• _Task instructions_:
Locate every line in the rows below that contains the word "click", and copy each of those lines.

• _Exercise material_:
....
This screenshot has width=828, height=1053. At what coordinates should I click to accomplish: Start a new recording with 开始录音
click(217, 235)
....
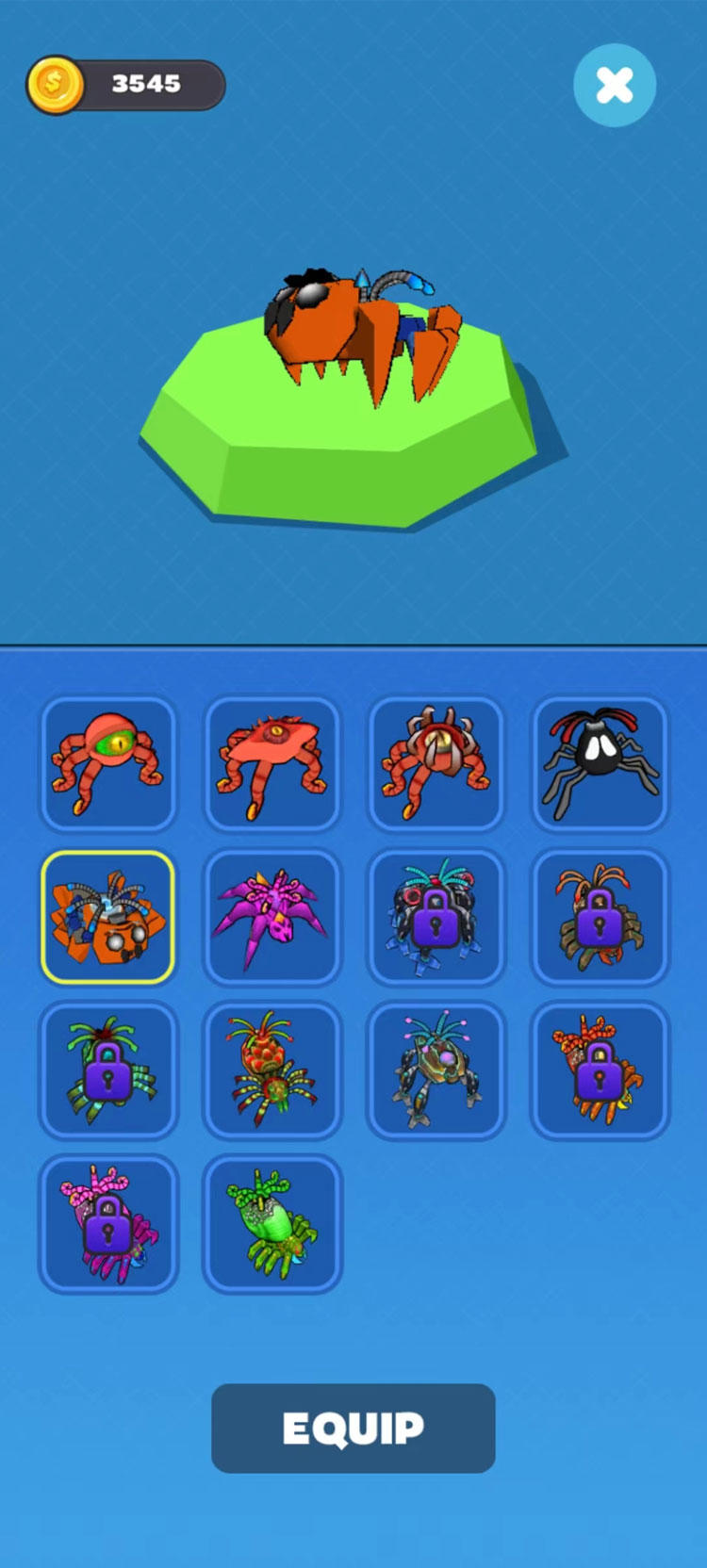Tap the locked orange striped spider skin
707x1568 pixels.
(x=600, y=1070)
....
• _Finished task_:
This screenshot has width=828, height=1053. At what coordinates should I click to accomplish: Start a new recording with 开始录音
click(217, 235)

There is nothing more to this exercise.